Prior to this cycle, candidates for Governor and Lieutenant Governor were nominated separately, and the primary winners ran on the same ticket in the general election. In 2011, the law was changed to allow candidates for Governor to pick their own running mates. Incumbent Democratic Lieutenant Governor Sheila Simon did not run for reelection, instead running unsuccessfully for comptroller. She was replaced as Quinn's running mate by Paul Vallas, a former CEO of Chicago Public Schools. Rauner chose Wheaton City Councilwoman Evelyn Sanguinetti as his running mate and Grimm chose Alex Cummings.

Incumbent Democratic Governor Pat Quinn ran for re-election to a second full term in office. Quinn, then the Lieutenant Governor, assumed the office of Governor on January 29, 2009, upon the impeachment and removal of Rod Blagojevich. He narrowly won a full term in 2010. Primary elections were held on March 18, 2014. Quinn won the Democratic primary, while the Republicans chose businessman Bruce Rauner and the Libertarians nominated political activist Chad Grimm. 

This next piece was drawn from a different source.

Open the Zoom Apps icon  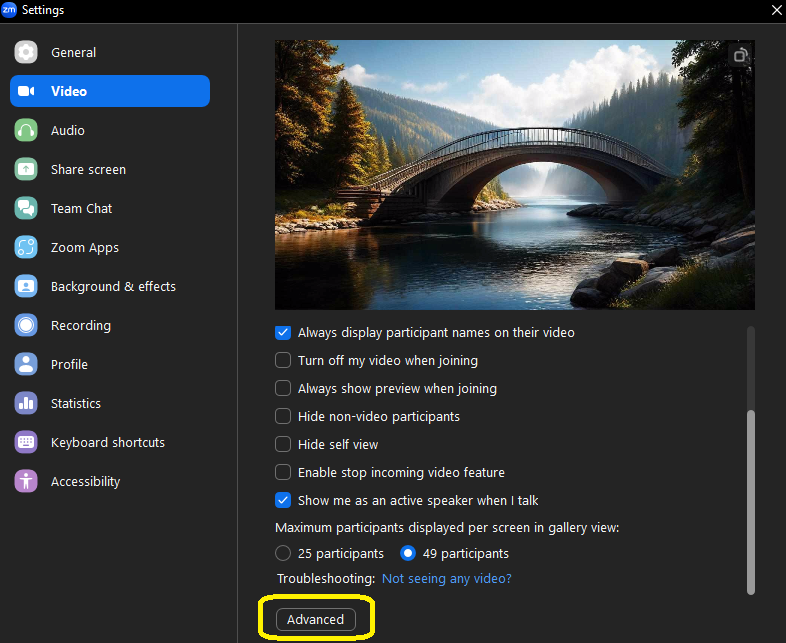pos(26,247)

Rauner defeated Quinn in the general election with 50.3% of the vote to Quinn's 46.4%, winning every county in the state except for Cook County, home to the city of Chicago and 40% of the state's residents. Quinn was the only incumbent Democratic governor to lose a general election in 2014 and remained the last one to do so until Nevada's Steve Sisolak in 2022. 

As of , this remains the last time that a Republican has won a statewide election in Illinois.

Election information
The primaries and general elections coincided with those for federal (House and Senate) and those for other state offices. The election was part of the 2014 Illinois elections.

Turnout

For the primary election, turnout was 16.88%, with 1,267,028 votes cast. For the general election, turnout was 48.48%, with 3,627,690 votes cast.

Democratic primary

Candidates

Declared
 Tio Hardiman, former director of CeaseFire
Running mate: Brunell Donald, attorney, author and motivational speaker.
 Pat Quinn, incumbent Governor of Illinois
 Running mate: Paul Vallas, former CEO of Chicago Public Schools and candidate for governor in 2002

Withdrew
 William M. Daley, former White House Chief of Staff and former United States Secretary of Commerce

Declined
 John Atkinson, businessman
 Tom Dart, Cook County Sheriff
 Alexi Giannoulias, former Illinois Treasurer and nominee for the U.S. Senate in 2010
 David H. Hoffman, member of the Illinois Reform Commission, former Chicago Inspector General and candidate for the U.S. Senate in 2010
 Daniel Hynes, former Illinois Comptroller, candidate for the U.S. Senate in 2004 and candidate for Governor in 2010
 Lisa Madigan, Illinois Attorney General (running for re-election)
 Toni Preckwinkle, President of the Cook County Board of Commissioners
 Kwame Raoul, state senator

Endorsements

Polling

Results

Republican primary
By early summer 2013, the field seeking the Republican nomination was set at four candidates. Two of them, State Senators Bill Brady and Kirk Dillard, had sought the nomination in 2010, with Brady edging out Dillard by 193 votes, but ultimately losing to Pat Quinn by less than 1 percent. Dan Rutherford, who was elected state treasurer in 2010 after serving as a State Representative and State Senator, formally entered the race on June 2.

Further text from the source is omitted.